◆ SUPPLIED DATA:
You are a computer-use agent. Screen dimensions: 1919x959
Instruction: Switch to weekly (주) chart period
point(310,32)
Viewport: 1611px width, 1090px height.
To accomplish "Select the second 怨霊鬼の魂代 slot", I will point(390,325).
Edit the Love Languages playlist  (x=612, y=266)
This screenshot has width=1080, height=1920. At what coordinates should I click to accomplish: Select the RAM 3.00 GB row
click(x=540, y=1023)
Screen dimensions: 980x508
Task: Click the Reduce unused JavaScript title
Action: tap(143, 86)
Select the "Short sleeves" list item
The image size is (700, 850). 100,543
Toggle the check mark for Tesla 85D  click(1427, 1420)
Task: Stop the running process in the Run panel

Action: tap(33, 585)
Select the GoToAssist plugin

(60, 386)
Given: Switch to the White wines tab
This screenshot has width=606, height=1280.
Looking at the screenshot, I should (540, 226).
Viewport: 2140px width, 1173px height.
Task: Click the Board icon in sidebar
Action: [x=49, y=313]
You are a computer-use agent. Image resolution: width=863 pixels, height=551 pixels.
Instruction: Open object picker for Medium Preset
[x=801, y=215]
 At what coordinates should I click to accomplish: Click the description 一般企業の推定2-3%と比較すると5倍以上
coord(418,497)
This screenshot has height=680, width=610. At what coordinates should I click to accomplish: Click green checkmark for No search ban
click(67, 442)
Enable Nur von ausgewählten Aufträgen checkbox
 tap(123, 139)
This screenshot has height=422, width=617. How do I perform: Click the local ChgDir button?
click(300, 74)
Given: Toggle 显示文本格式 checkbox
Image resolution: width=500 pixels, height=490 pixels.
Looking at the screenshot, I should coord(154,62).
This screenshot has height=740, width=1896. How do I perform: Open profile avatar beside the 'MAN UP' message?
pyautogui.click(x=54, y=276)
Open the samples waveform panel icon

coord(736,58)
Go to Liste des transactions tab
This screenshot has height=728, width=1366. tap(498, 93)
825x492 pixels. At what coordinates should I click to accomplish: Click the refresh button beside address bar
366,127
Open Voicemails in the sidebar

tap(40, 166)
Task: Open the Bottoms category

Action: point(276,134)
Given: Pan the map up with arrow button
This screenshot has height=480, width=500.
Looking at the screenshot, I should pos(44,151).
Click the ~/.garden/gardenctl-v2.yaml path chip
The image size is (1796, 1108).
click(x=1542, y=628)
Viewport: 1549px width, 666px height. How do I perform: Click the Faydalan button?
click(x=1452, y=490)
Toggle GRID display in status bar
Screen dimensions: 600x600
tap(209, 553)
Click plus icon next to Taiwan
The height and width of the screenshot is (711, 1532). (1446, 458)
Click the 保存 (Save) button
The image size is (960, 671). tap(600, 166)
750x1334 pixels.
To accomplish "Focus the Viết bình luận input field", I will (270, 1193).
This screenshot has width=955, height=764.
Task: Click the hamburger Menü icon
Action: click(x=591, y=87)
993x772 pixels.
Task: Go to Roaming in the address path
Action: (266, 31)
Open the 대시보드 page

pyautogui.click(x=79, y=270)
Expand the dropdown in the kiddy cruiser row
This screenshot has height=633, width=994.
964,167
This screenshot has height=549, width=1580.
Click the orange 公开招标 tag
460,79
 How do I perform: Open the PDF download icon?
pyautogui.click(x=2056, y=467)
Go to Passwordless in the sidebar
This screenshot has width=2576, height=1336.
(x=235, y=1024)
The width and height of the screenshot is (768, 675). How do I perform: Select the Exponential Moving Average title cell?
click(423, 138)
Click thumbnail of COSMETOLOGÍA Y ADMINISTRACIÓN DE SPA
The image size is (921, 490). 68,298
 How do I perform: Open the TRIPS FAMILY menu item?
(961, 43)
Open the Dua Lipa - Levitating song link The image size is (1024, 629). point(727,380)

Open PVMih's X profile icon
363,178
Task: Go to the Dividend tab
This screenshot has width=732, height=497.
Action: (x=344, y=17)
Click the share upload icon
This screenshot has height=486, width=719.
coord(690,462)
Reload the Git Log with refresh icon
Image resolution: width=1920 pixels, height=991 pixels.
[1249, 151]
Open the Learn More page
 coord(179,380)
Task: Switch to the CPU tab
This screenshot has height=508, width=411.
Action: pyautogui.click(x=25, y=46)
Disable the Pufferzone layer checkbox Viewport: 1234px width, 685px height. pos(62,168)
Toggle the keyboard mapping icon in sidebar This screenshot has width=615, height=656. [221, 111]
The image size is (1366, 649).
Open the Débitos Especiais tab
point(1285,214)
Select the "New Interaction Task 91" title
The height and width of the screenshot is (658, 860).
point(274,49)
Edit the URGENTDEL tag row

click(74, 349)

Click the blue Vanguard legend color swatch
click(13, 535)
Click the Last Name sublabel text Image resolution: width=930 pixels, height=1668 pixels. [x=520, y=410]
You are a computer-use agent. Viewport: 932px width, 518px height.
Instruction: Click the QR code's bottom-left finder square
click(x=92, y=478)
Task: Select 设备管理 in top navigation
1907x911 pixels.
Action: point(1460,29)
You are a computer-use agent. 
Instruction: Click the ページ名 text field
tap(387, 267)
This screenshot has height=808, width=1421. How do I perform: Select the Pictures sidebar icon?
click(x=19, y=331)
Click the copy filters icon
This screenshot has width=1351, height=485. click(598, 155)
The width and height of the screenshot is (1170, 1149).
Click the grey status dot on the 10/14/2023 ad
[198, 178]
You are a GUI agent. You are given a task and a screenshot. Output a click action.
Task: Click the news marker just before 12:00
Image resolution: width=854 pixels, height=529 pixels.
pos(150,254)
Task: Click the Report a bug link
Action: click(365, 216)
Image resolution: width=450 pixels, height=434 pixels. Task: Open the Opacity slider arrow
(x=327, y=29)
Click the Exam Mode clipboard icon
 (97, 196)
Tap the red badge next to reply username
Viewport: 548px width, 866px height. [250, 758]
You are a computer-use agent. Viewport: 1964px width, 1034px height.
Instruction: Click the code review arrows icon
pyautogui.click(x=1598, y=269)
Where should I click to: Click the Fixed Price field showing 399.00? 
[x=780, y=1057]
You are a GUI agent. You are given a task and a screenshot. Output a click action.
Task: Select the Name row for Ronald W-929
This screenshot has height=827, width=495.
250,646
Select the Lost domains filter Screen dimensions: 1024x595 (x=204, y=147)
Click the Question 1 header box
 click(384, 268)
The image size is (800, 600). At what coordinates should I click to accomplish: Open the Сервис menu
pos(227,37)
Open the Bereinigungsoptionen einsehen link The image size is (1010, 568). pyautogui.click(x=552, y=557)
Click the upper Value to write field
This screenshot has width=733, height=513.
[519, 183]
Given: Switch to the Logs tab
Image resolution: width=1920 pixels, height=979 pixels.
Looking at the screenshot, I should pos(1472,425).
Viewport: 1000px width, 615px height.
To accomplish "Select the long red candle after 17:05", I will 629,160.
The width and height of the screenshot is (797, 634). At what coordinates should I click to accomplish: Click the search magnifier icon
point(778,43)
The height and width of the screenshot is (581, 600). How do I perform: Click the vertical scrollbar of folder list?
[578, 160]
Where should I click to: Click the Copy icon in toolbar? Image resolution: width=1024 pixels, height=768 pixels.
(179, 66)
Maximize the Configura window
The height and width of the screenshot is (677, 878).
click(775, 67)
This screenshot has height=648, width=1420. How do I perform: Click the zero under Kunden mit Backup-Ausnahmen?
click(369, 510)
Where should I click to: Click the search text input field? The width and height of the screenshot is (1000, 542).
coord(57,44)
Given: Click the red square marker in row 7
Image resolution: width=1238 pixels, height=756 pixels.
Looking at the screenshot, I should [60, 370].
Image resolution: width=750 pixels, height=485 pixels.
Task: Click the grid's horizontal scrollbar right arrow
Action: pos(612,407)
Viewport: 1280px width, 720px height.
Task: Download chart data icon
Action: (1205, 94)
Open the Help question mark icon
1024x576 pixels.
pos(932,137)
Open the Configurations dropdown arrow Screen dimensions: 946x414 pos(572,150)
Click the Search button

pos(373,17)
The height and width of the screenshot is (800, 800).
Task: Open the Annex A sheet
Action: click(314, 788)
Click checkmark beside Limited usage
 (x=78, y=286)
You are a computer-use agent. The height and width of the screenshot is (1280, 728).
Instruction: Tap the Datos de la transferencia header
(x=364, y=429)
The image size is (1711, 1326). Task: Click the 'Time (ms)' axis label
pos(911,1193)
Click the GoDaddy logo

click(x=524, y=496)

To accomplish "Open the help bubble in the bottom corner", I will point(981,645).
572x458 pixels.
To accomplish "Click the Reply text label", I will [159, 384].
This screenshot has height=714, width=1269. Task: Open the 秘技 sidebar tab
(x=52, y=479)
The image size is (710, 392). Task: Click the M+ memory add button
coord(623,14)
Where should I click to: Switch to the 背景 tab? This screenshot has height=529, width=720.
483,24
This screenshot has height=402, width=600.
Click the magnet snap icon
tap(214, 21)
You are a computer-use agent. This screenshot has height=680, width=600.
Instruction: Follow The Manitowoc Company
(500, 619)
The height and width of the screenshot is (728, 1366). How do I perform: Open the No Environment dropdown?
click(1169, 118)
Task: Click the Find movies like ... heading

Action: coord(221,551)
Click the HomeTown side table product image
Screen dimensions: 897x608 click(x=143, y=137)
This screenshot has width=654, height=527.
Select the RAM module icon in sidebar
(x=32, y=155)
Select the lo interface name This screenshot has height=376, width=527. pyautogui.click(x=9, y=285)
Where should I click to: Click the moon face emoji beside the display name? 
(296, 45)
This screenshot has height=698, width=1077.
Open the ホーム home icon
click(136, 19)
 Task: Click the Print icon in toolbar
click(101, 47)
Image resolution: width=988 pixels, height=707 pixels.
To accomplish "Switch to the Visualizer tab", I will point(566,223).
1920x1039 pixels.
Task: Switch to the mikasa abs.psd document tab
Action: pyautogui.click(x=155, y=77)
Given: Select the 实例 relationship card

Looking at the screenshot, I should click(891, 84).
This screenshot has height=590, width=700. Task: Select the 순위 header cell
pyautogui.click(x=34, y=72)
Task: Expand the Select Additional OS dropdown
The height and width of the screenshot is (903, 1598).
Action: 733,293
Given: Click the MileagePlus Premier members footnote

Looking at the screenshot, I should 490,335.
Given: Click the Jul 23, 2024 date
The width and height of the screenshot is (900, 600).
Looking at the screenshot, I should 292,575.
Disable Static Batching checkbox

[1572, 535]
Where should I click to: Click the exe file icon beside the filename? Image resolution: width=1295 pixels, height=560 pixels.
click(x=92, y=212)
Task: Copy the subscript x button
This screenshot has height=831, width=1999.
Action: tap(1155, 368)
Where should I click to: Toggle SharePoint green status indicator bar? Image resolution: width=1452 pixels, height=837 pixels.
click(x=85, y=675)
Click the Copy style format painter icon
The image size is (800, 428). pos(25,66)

◆ EXERCISE DESCRIPTION:
Copy out every line from the records that has the word "computer".

◆ SOLUTION TO THE EXERCISE:
You are a computer-use agent. Screen dimensions: 1919x959
You are a computer-use agent. Image resolution: width=863 pixels, height=551 pixels.
You are a computer-use agent. Viewport: 932px width, 518px height.
You are a computer-use agent. 
You are a computer-use agent. Viewport: 1964px width, 1034px height.
You are a computer-use agent. The height and width of the screenshot is (1280, 728).
You are a computer-use agent. This screenshot has height=680, width=600.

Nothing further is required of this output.